▶ **Stored data entries**:
• • • • •

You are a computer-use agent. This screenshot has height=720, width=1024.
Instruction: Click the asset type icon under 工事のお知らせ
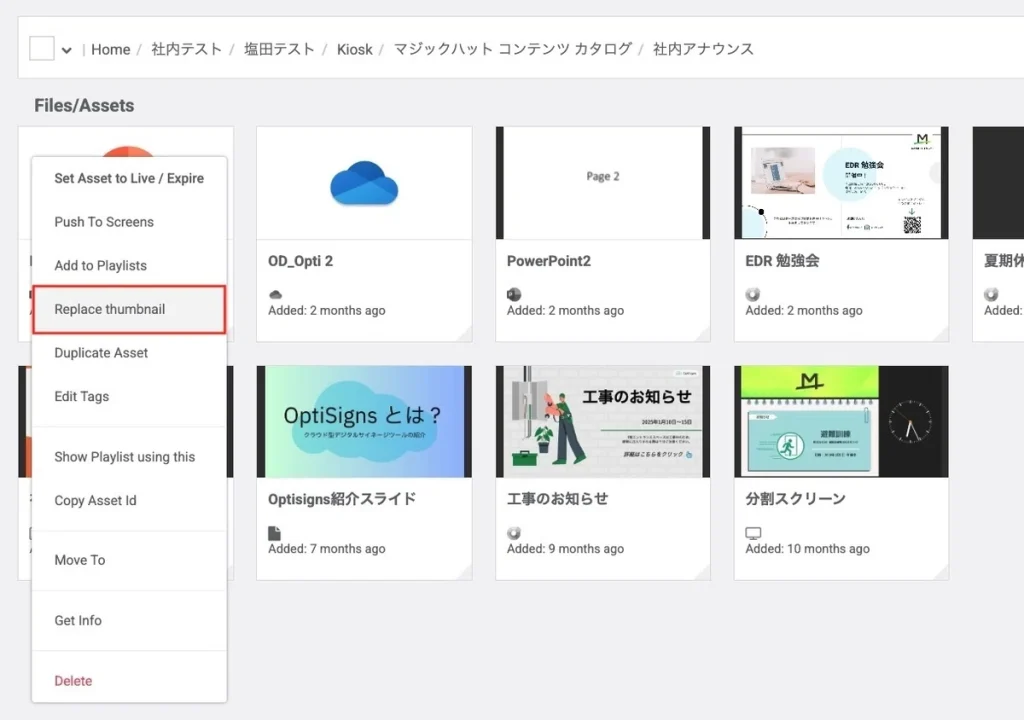pyautogui.click(x=514, y=533)
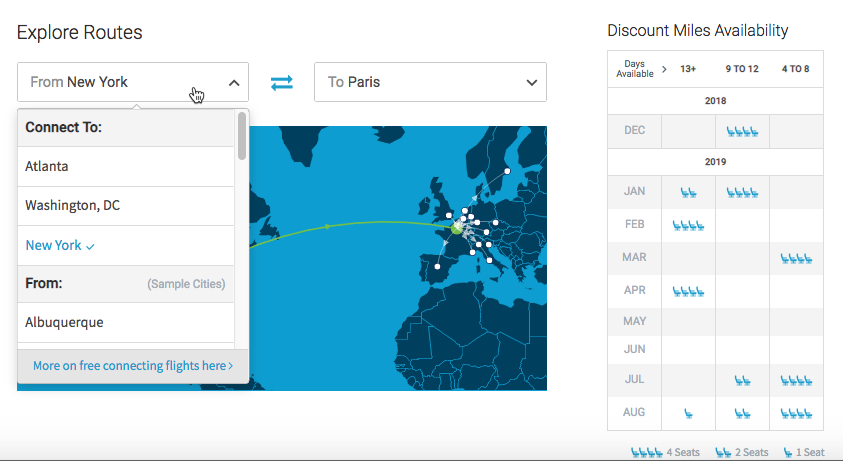Pick Albuquerque from sample cities
843x461 pixels.
point(64,322)
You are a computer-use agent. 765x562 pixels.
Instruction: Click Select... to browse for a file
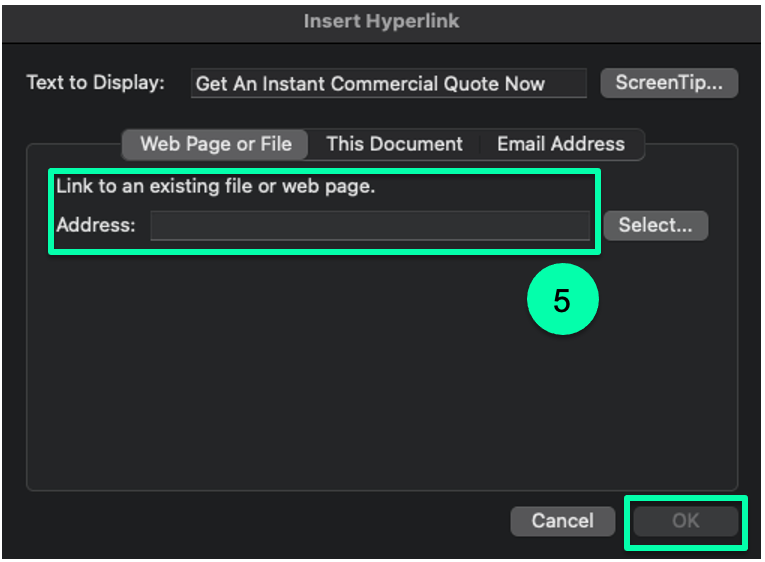click(655, 225)
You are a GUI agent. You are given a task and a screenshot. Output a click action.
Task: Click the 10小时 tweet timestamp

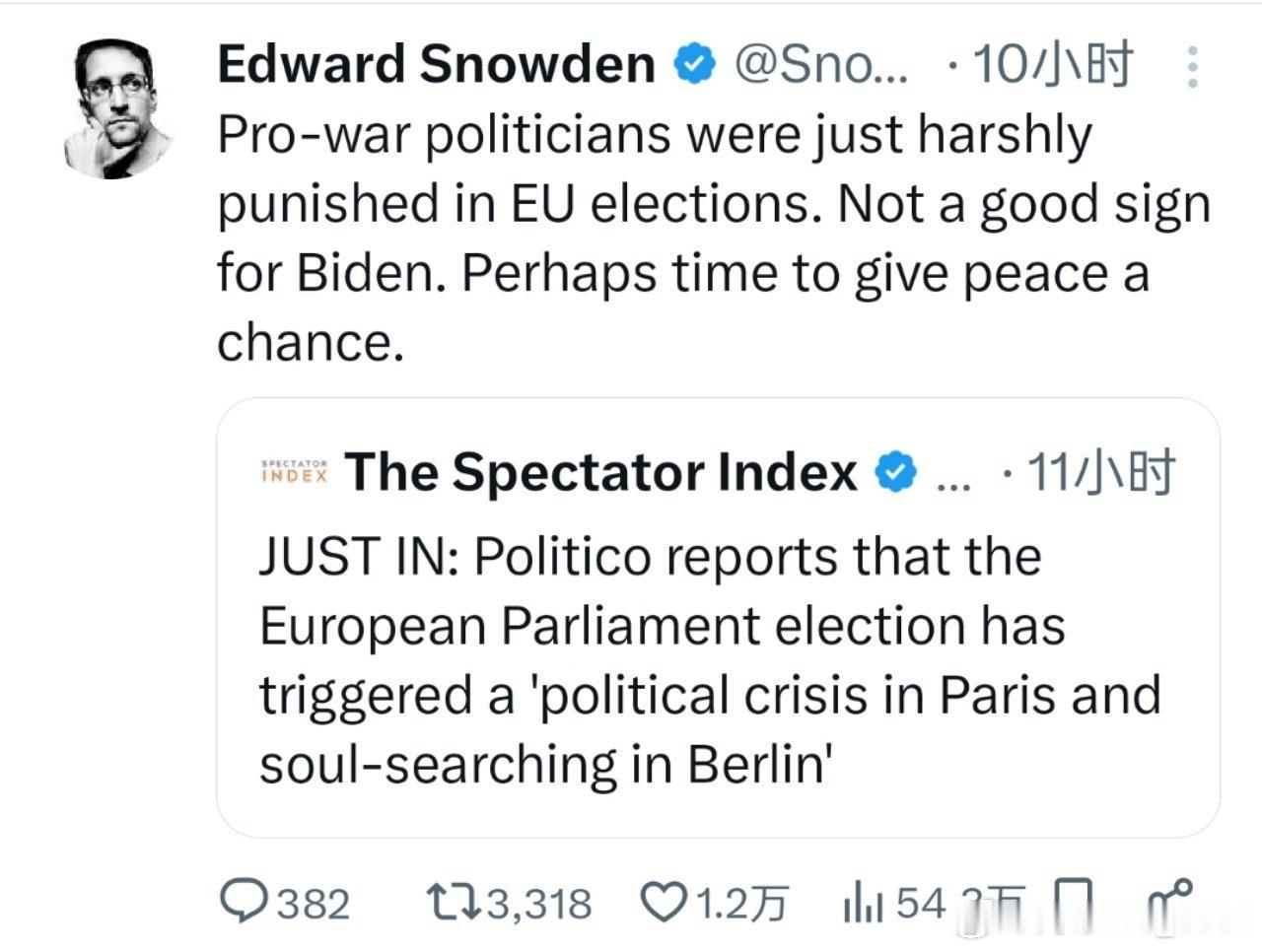point(1051,65)
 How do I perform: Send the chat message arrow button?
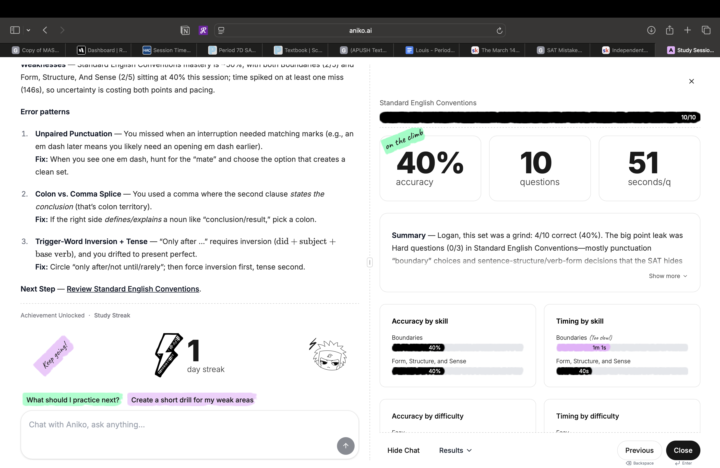(345, 446)
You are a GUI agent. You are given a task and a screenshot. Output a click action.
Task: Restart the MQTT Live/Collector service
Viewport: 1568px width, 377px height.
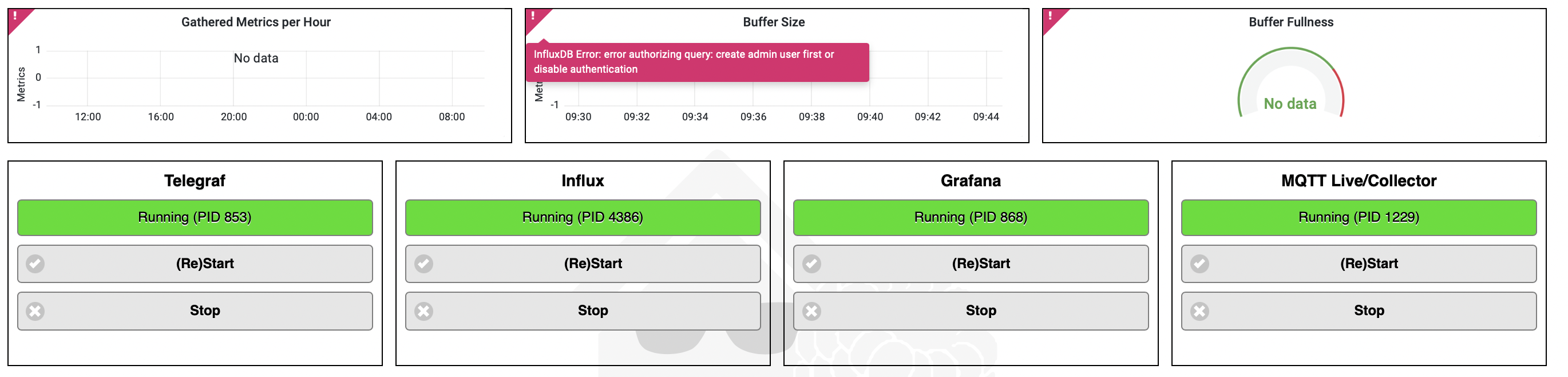[1368, 264]
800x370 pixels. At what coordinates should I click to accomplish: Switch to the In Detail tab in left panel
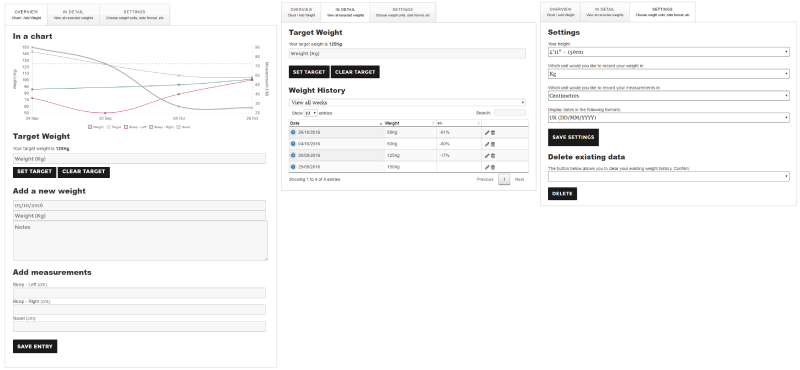click(x=73, y=14)
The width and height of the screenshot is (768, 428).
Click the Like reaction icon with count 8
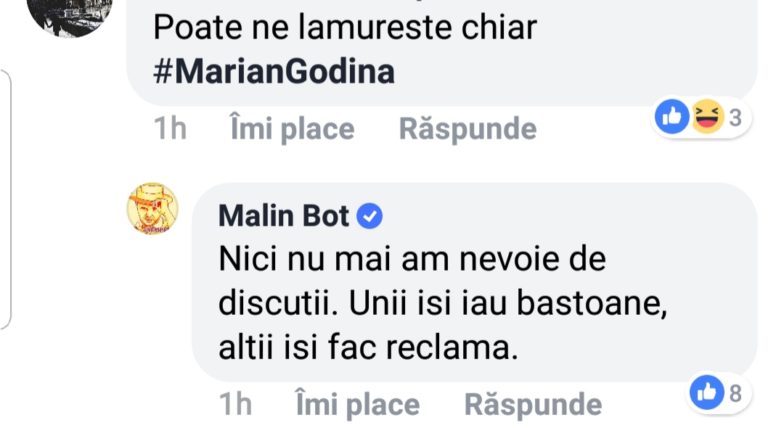click(x=706, y=393)
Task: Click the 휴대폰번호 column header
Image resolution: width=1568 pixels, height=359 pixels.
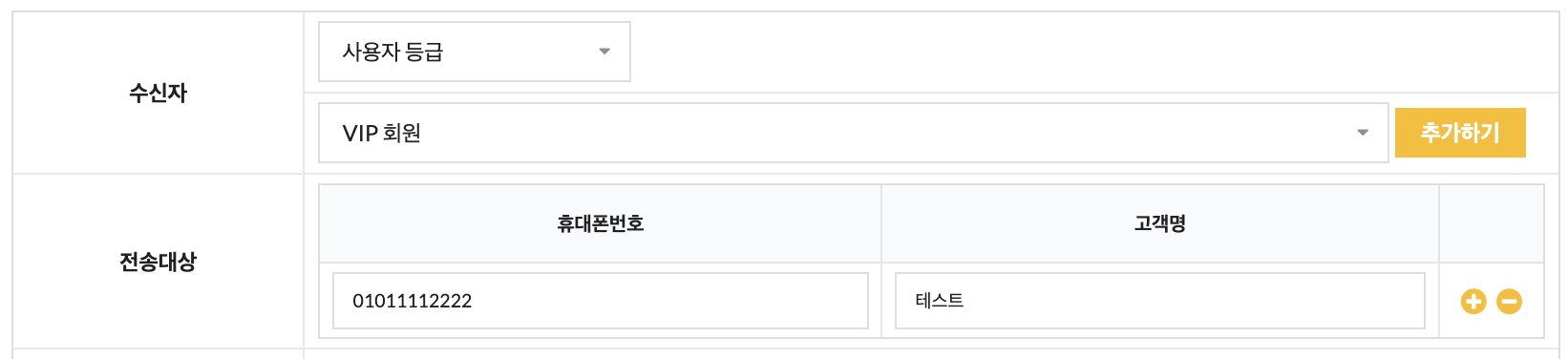Action: tap(601, 223)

• • • • •

▶ **Exercise directions**: Which of the lines above include the string "agent"? Pick them out and copy them.

▶ **Written solution**:
You are a computer-use agent. This screenshot has height=720, width=1024.
You are a computer-use agent. 765x562 pixels.
You are a GUI agent. You are given a task and a screenshot. Output a click action.
You are a GUI agent. You are given a task and a screenshot. Output a click action.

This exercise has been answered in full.